All observation features have values normalized into [-1, 1] interval. Observation feature values are -1 for any pursuers or the target if they are out of range observation range.

This table enumerates the observation space:

Index: start

Description

Values

0

Agent angle

[-1, 1[

1

Agent angular velocity

[-1, 1]

2

Agent (x, y) position

[-1, 1]

4

Angle to target

[-1, 1]

5

Distance to target

[-1, 1]

6

Angular velocity of angle to target

[-1, 1]

7

Velocity of distance to target

[-1, 1]

8 to (8 + 2 * n)

Other pursuer angle and distance

[-1, 1]

Where n = n_communicating_pursuers.

Rewards

Each pursuer will receive a capture reward and a reward based on their distance from the target. On successful capture, the capturing pursuer will receive a reward of +130, while other agents will receive 100.
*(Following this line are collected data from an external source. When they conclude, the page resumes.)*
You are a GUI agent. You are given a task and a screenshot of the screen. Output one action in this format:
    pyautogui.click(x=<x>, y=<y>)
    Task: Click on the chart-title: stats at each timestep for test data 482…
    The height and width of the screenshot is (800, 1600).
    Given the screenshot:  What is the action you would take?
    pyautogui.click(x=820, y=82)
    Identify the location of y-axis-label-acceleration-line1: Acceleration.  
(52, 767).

Optionally, the pursuers receive a reward based on the Q parameter which measures the spread of the pursuers and incentivizes them to spread out around the target.

Dynamics

Actions of the pursuer agents are deterministic and consist of moving based on the angular and linear velocity.
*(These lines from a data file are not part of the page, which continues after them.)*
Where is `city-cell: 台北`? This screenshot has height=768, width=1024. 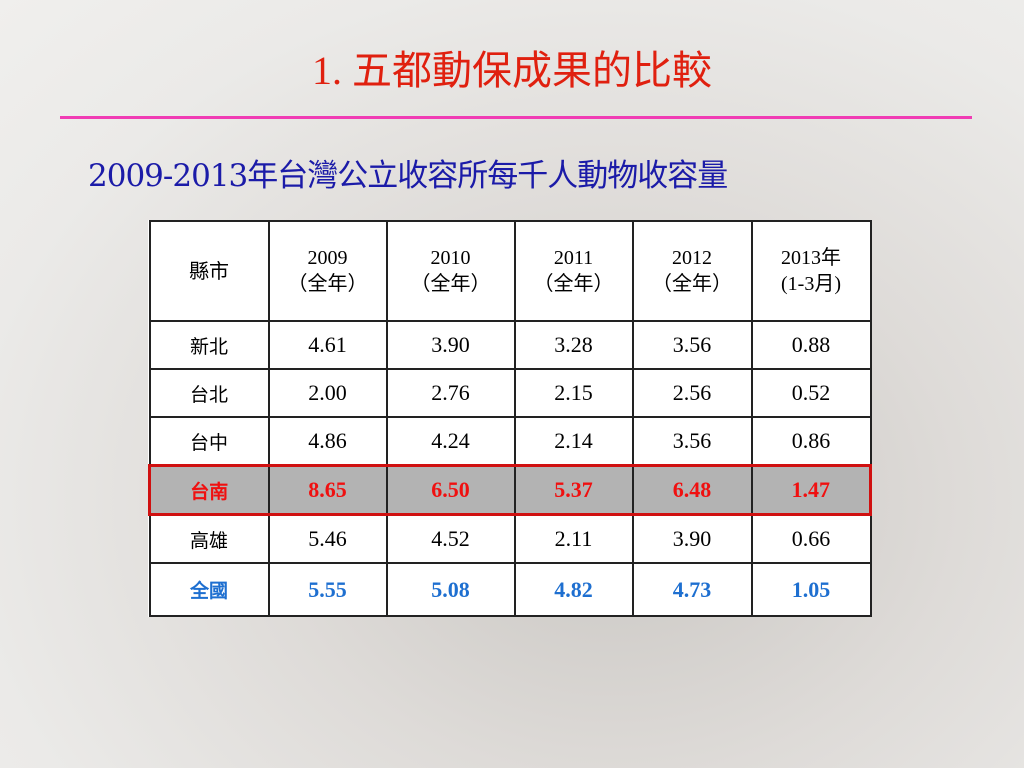
city-cell: 台北 is located at coordinates (209, 393).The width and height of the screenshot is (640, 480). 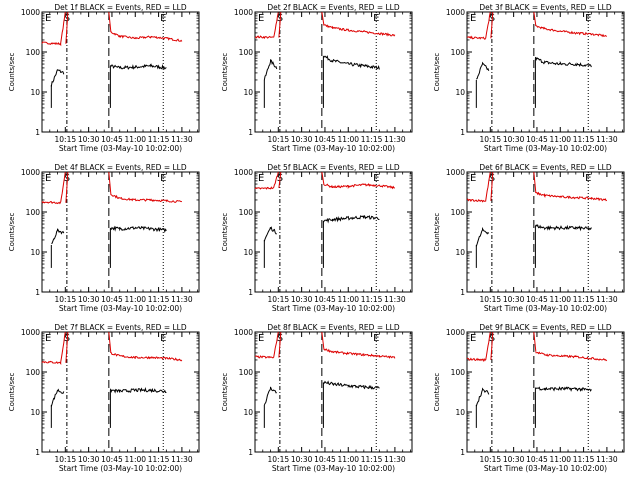 I want to click on chart-title: Det 7f BLACK = Events, RED = LLD, so click(x=120, y=328).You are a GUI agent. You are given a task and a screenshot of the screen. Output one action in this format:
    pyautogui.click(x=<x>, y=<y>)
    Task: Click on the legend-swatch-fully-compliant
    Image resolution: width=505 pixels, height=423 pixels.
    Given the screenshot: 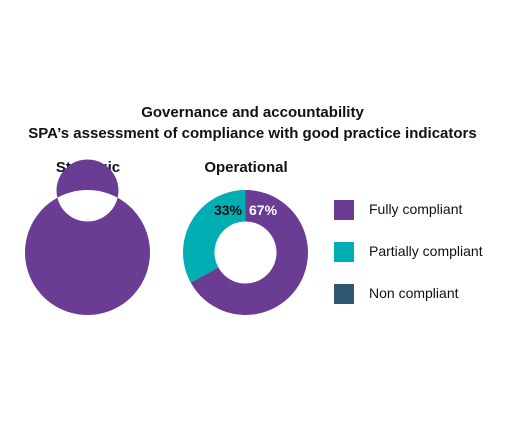 What is the action you would take?
    pyautogui.click(x=344, y=210)
    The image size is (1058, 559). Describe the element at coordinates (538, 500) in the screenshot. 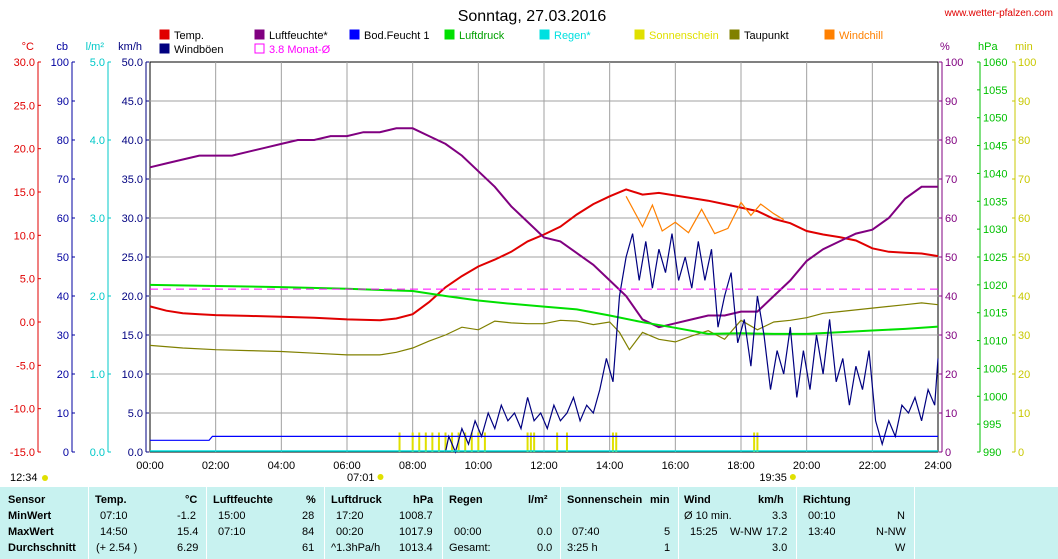

I see `header-rain-unit: l/m²` at that location.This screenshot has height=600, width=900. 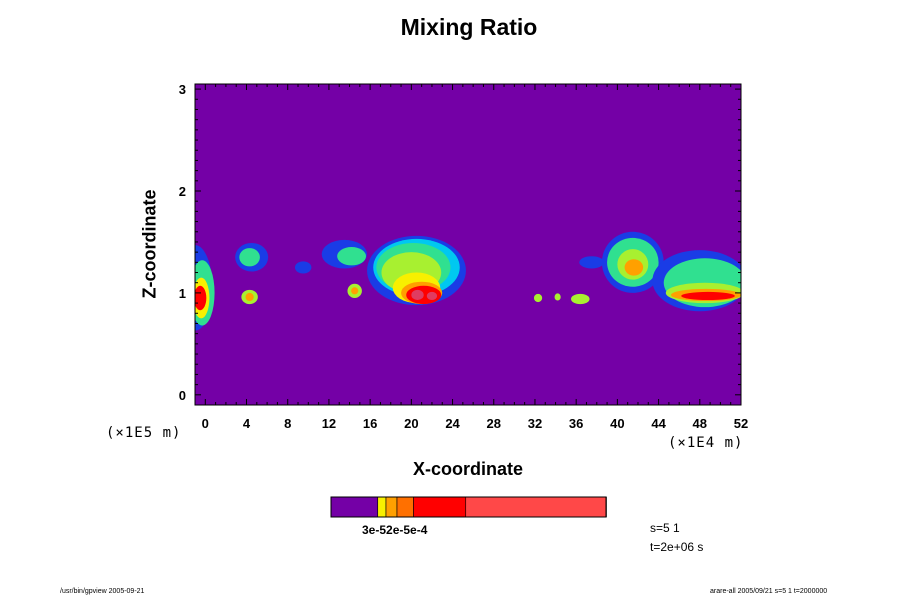 What do you see at coordinates (182, 294) in the screenshot?
I see `y-tick-label: 1` at bounding box center [182, 294].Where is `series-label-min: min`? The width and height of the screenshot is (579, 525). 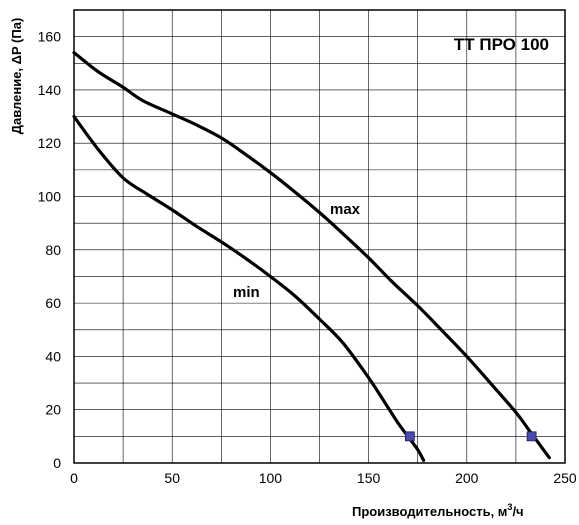
series-label-min: min is located at coordinates (246, 292).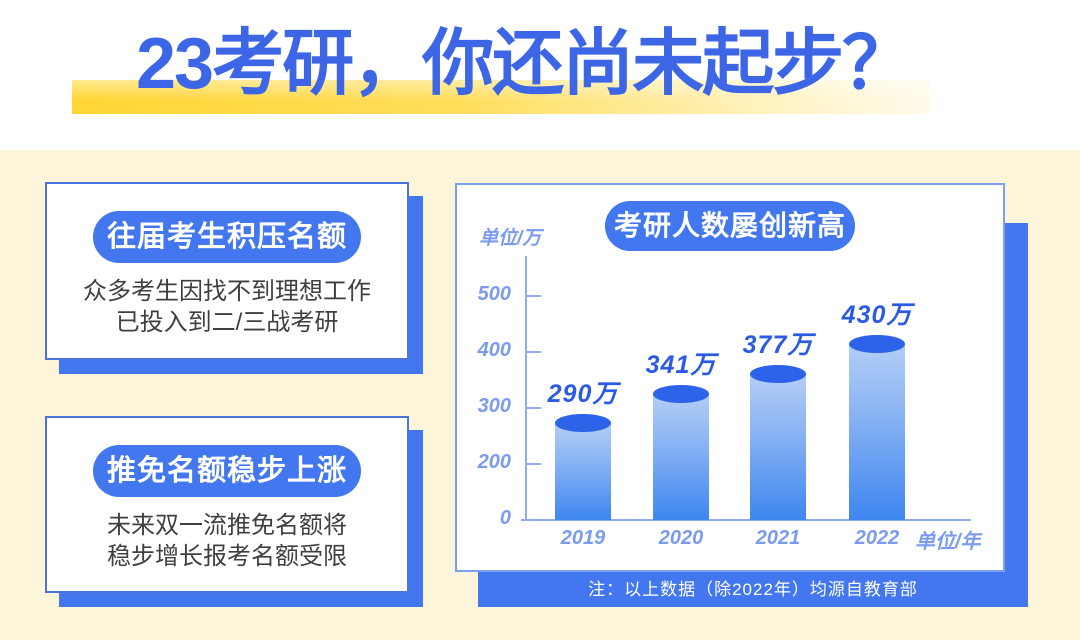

The target has a maximum velocity that varies per episodes and it actively moves away from the pursuers and also the walls.

Starting State

Target will start near the outside of the circle, while pursuers will start in a line on the middle.

The velocity of the target is chosen uniformly at random at the start of each episode to be between 0.5 and 2.0 times the max velocity of the pursuers.

Episodes End

Episodes ends when the target has been captured. By default a max_episode_steps limit of 100 steps is also set. This may need to be adjusted when using larger world sizes (this can be done by manually specifying a value for max_episode_steps when creating the environment with posggym.make).

Arguments

  • num_agents - The number of agents which exist in the environment Must be between 1 and 8 (default = 3)

  • n_communicating_pursuers - The maximum number of agents which an   agent can receive information from. If Nonethen this will be set to equal  num_agents - 1(default =None`)

  • arena_radius - Size of the arena, in terms of it’s radius (default = 430)

  • observation_limit - The limit of which agents can see other agents, if None then there is no observation limit (default = None)

  • velocity_control - If the agents have control of their linear velocity (default = False)

  • capture_radius - Distance from target pursuer needs to be within to capture target. As per original paper, the user can adjust this to set a learning curriculum (larger values are easier) (default = 30, which is the radius of the target).

  • use_q_reward - Whether the pursuers should also receive the reward based on the Q parameter (default = False)

Available variants

For example to use the Drone Team Capture environment with 8 pursuer drones, with communication between max 4 closest drones and episode step limit of 100, and the default values for the other parameters (velocity_control, arena_radius, observation_limit, capture_radius) you would use:

import posggym
env = posggym.make(
    'DroneTeamCapture-v0',
    max_episode_steps=100,
    num_agents=8,
    n_communicating_pursuers=4,
)

Version History

  • v0: Initial version

Reference

  • C. de Souza, R. Newbury, A. Cosgun, P. Castillo, B. Vidolov and D. Kulić, “Decentralized Multi-Agent Pursuit Using Deep Reinforcement Learning,” in IEEE Robotics and Automation Letters, vol. 6, no. 3, pp. 4552-4559, July 2021, doi: 10.1109/LRA.2021.3068952.